Il souligna leur rôle au service de la population, une nouvelle fois mis en évidence lors des attentats du 13 novembre, pointant l'hypocrisie de ceux qui aujourd'hui saluent l'action de leurs personnels alors qu'ils sont les artisans de leur affaiblissement par le soutien qu'ils apportent aux directives européennes de libéralisation et à la baisse de la dépense publique.

Il montra que l'argent existe pour répondre aux besoins, mais qu'il va à l'accumulation financière et non aux investissements utiles.

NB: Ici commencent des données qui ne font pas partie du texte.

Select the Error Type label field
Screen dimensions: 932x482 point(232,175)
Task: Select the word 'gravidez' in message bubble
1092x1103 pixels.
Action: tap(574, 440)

La parole fut ensuite donnée au public.

Il fut question de la détresse des personnes âgées, et, comme en écho, de la souffrance des personnels hospitaliers, telle cette infirmière en EHPAD qui, au sortir du travail, a besoin de 4h de décompression pour reprendre le cours de sa vie de famille ; de la nécessité d'un nouveau service public pour l'aide à la personne; des services et guichets fermés aux impôts et au Trésor public et de la nécessaire réforme de la fiscalité ; de l'ombre menaçante du Tafta sur nos services publics ; de la réforme du collège ; de la dégradation de l'emploi et du service aux usagers ayant suivi les décisions de libéralisation des Télécom...

L'exigence de démocratie se fit entendre, et aussi la volonté de résistance, comme celle de ces postiers qui au bout de 4 jours d'une grève très dure ont obtenu le report d'une réorganisation désastreuse pour eux comme pour les usagers ; l'urgence à agir pour d'autres choix.

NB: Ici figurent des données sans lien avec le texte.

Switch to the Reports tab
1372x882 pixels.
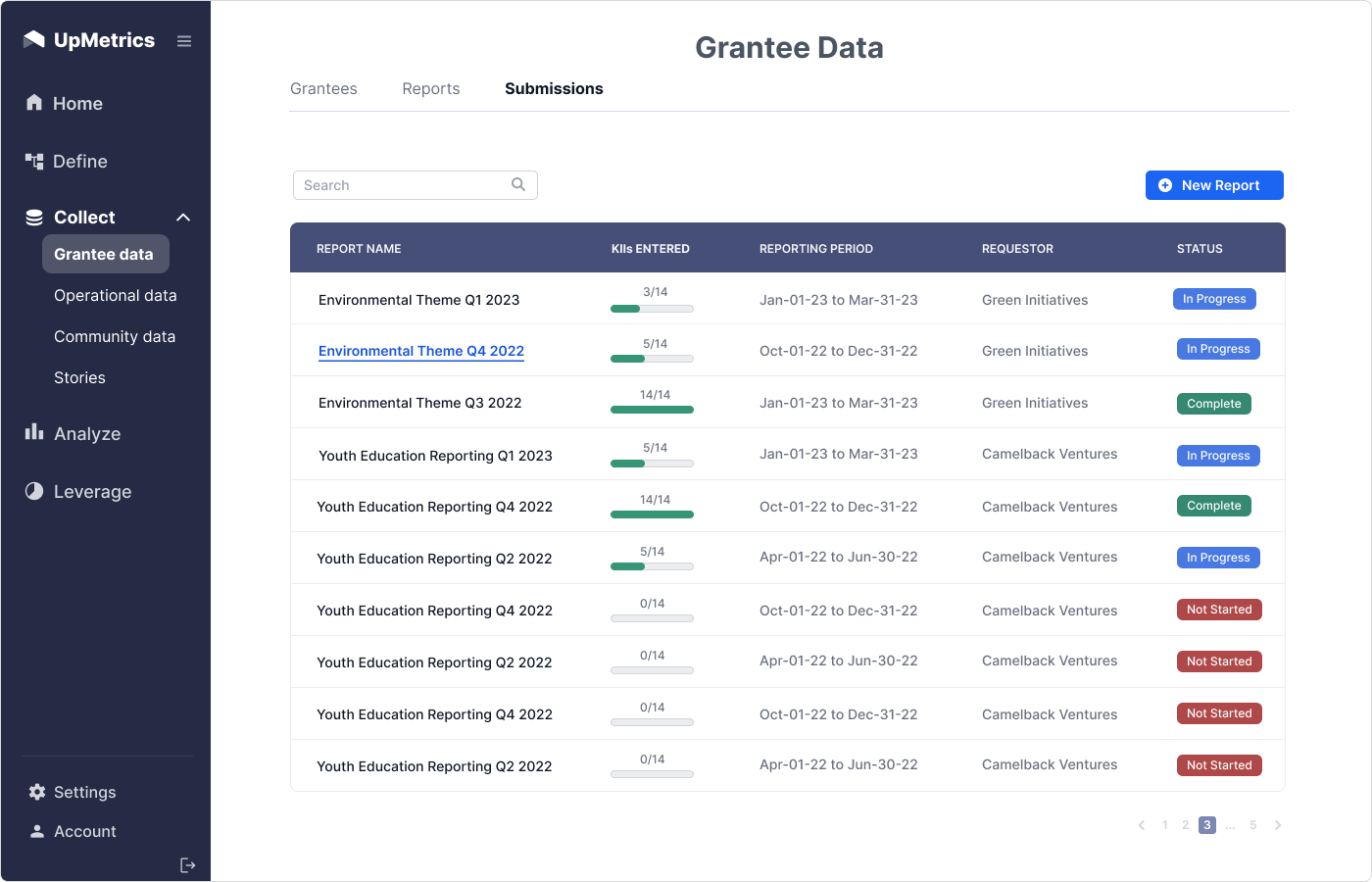pos(430,89)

Le besoin de parler était encore très fort mais l'heure était venue de donner la parole à Catherine Boudigou. Partant de son expérience de médecin, elle montra le peu de cas qui est fait de l'humain et plaida pour une autre utilisation de l'argent, soulignant les sommes englouties dans les dépenses militaires, et notamment les armes nucléaires concentrées dans la presqu'île de Crozon.

Et la conclusion fut à Xavier Compain qui présenta ses propositions appuyées sur la création d'un fonds régional pour l'emploi et la formation permettant de mobiliser le crédit.

Reconquérir les services publics pour répondre aux besoins des habitants, agir pour le développement harmonieux des territoires et pour le climat, c'est opposer aux logiques financières une autre logique basée sur l'intérêt général, la démocratie, les coopérations, les solidarités, l'égalité des droits.

Montrant combien la liste Front de gauche, par son projet et sa composition, donnant une large place au monde du travail, faisait écho aux préoccupations exprimées au cours de ce débat, il termina en appelant toutes et tous à se mobiliser pour le vote du 6 décembre.